Ren et al. examine the structure of maize pollen actin.
Plant Cell https://doi.org/10.1105/tpc.18.00973
Zhanhong Ren (Ph.D. candidate), Key Laboratory of Cell Proliferation and Regulation Biology of Ministry of Education, Center for Biological Science and Technology, College of Life Sciences, Beijing Normal University, Zhuhai 519087, China
Haiyun Ren (professor), Key Laboratory of Cell Proliferation and Regulation Biology of Ministry of Education, Center for Biological Science and Technology, College of Life Sciences, Beijing Normal University, Zhuhai 519087, China
Background: The actin cytoskeleton in cells is like the steel reinforced concrete in a building. It plays vital roles in many fundamental processes including vesicle and organelle transportation, endo- and exocytosis, and cell division and growth. Actin exists as two states in vivo: globular actin (G-actin) and filamentous actin (F-actin), which are subject to a dynamic equilibrium of polymerization and depolymerization. In most instances, F-actin is the functional form of actin proteins. Thus, studying the structure of F-actin is of particular importance for understanding its functional mechanism. The biochemical activities and cellular functions are different between plant and animal actins. However, the structural basis accounting for these differences remains poorly understood, largely because none of the plant F-actin structures have been resolved.
Question: We wanted to determine the first structure of plant F-actin and discover its structural characteristics. Besides, we would like to measure the rupture forces of actin filaments.
Findings: We report a 3.9 Å resolution structure of Zea mays (maize) pollen actin (ZMPA) filaments determined by cryo-electron microscopy and rupture forces of actin filaments measured by single-molecule magnetic tweezers. The structure shows a right-handed, double-stranded (two strands running parallel to each other) and staggered architecture. The DNase I-binding loop (D-loop) of the ZMPA filament structure bends further outward compared to that of the rabbit skeletal muscle actin (RSMA), adopting an open conformation similar to that of the jasplakinolide- or Beryllium fluoride (BeFx)-stabilized RSMA filament. Thus, plant actin filaments may be more stable than animal actin filaments. Single-molecule magnetic tweezers analysis revealed that the averaged rupture force of a single ZMPA filament is 37.8 pN (pico-Newton), which is 11.3 pN greater than that of a single RSMA filament. Our data provide evidence that plant actin filaments have a greater stability than animal actin filaments.

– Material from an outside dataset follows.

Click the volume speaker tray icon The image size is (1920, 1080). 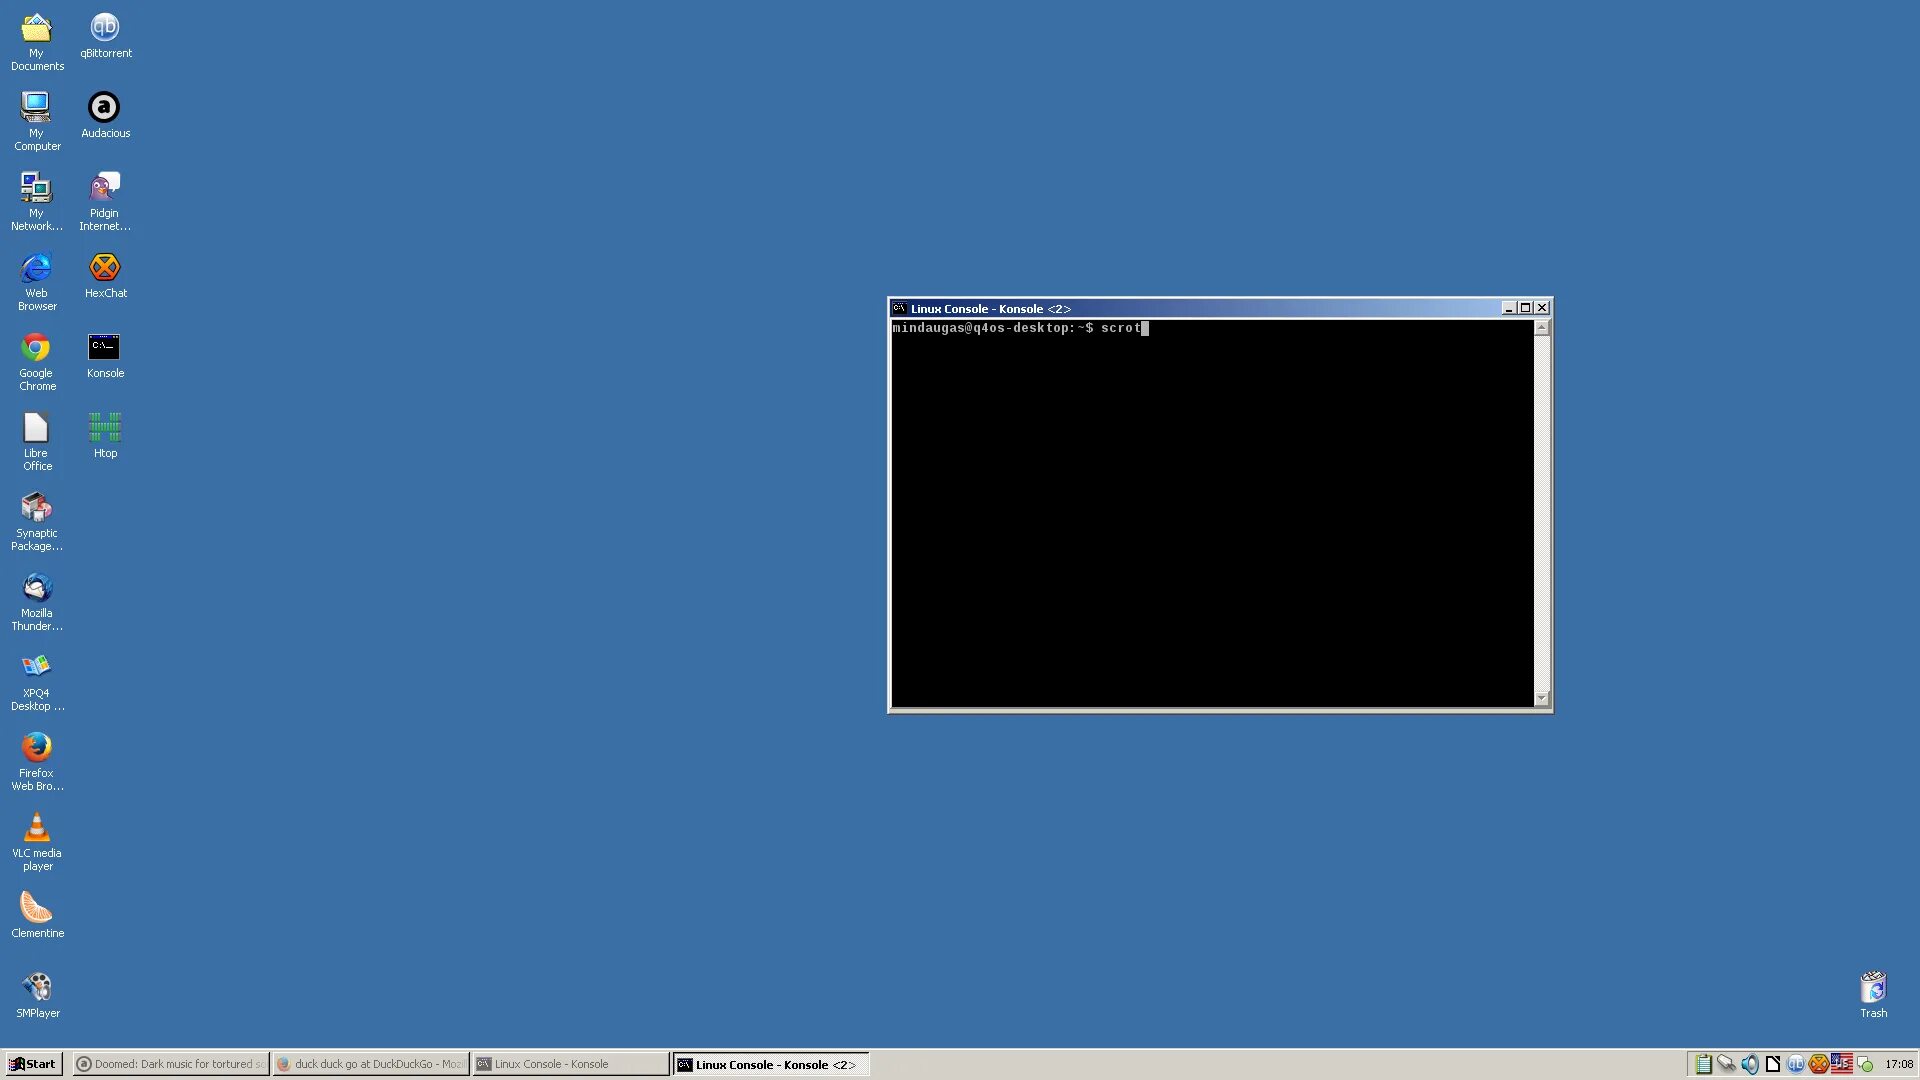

Next steps: Further work is needed to discover the direct connection between the structural characteristics of the plant actin cytoskeleton and physiological phenomena of plant cells, especially actins’ roles as tracks for long-distance vesicle and organelle transportation.
Zhanhong Ren, Yan Zhang, Yi Zhang, Yunqiu He, Pingzhou Du, Zhanxin Wang, Fei Sun, and Haiyun Ren. (2019). Cryo-EM Structure of Actin Filaments from Zea mays Pollen. Plant Cell; DOI: https://doi.org/10.1105/tpc.18.00973
Key words: Cryo-electron microscopy; D-loop conformation; F-actin stability; Single-molecule magnetic tweezers; Structure of plant actin filaments.